● EXERCISE PROMPT:
Reproduce the data below, substituting "menu" for every occurrence of "dropdown" and keeping everything else the same. Omit the pictures from your output.

● ENTRIES:
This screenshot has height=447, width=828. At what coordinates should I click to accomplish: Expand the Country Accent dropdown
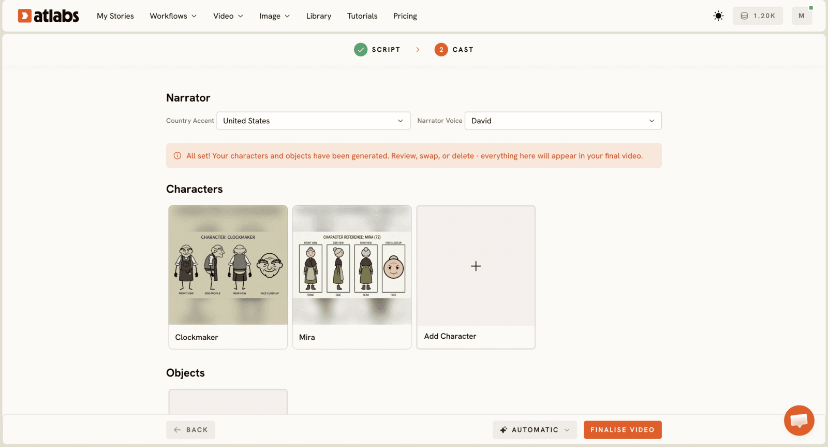coord(314,121)
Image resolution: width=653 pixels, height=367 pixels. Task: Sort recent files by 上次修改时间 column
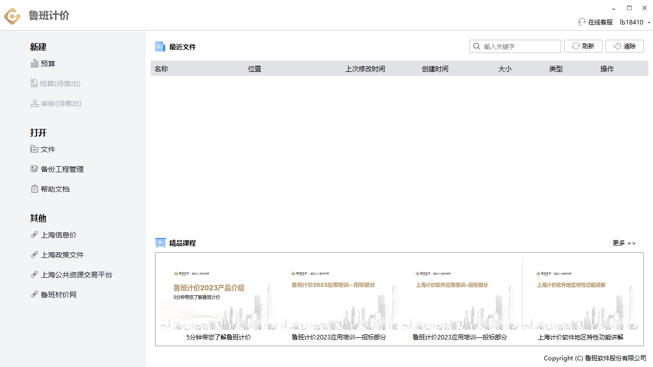click(x=365, y=69)
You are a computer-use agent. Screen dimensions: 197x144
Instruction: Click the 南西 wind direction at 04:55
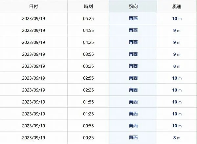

● RESULT:
This screenshot has height=447, width=828. At what coordinates should I click to accomplish: Expand the Country Accent menu
coord(314,121)
Image resolution: width=653 pixels, height=367 pixels. Task: Sort recent files by 上次修改时间 column
click(x=365, y=69)
You are a computer-use agent. Screen dimensions: 197x144
Instruction: Click the 南西 wind direction at 04:55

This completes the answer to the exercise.